The panic on the part of the fugitives was so great that they discarded the
most valuable and necessary items on the way in order to make flight easier.
The whole road was strewn with bedclothes, clothing, and household items,
even silver candlesticks and other silver objects.
The Polish population, headed by Mayor Krzesiński⁹⁰⁰ and the director
of the town’s primary school Mr Jedyński,⁹⁰¹ took advantage of the war
situation to settle scores with the local Volksdeutsche. Armed with clubs
and spades, they killed around 30 Volksdeutsche in a matter of minutes.
Several days later, the roles were reversed. The Germans entered the
shtetl, and their first job was to arrest all the Poles involved in the murder
of the Volksdeutsche.
Bloody vengeance followed. Those arrested were brutally tortured, then
killed. Their dead bodies were tied to carts and dragged through the whole
town. The school director, Jedyński, seeing what was happening, went to his
family grave in the Christian cemetery and put a revolver bullet in his heart.
[2] After finishing with the Poles, they turned to the Jews. They gathered
all the Jews in one place in order to select a few victims.
They chose the following three men and extracted them from the ranks:
Yankev Lorek, aged 23, Yankev Obarzanek, aged 29, and Eliahu Kowalski.
The first two were shot in front of everyone. When they were about to shoot the
third man, Kowalski, one of the officers exclaimed, “It’s shame to shoot such
a good-looking Jew.” Kowalski was indeed very handsome and well-built. And
thus he was saved from certain death.
Then they began cutting off beards, seizing Jews for work, and confiscating
Jewish property.
One day they entered the synagogue, desecrated the Torah scrolls, and
then set fire to it along with the Torah scrolls.

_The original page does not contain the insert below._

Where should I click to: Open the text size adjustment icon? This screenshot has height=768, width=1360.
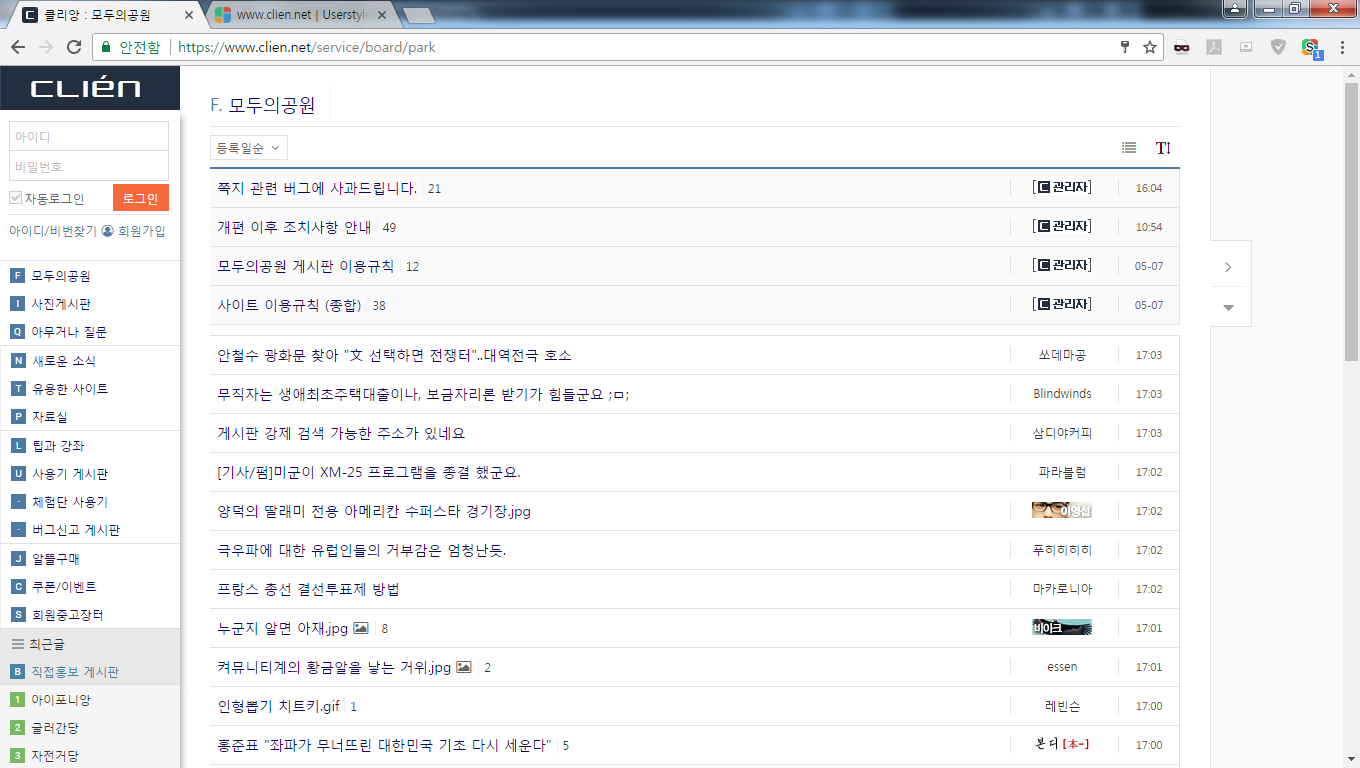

The situation in the shtetl quietened down, all the Germans left, and life
almost returned to normal.
Suddenly, in the winter of 1939, a large number of gendarmes arrived and
ordered all the Jews to leave the shtetl within 8 hours and move to the nearby
900 In 1939 Zygmunt Krzesiński was the mayor of Rychwał.
901 Wacław Jedyński (1885–1939), director of the public primary school in Rychwał.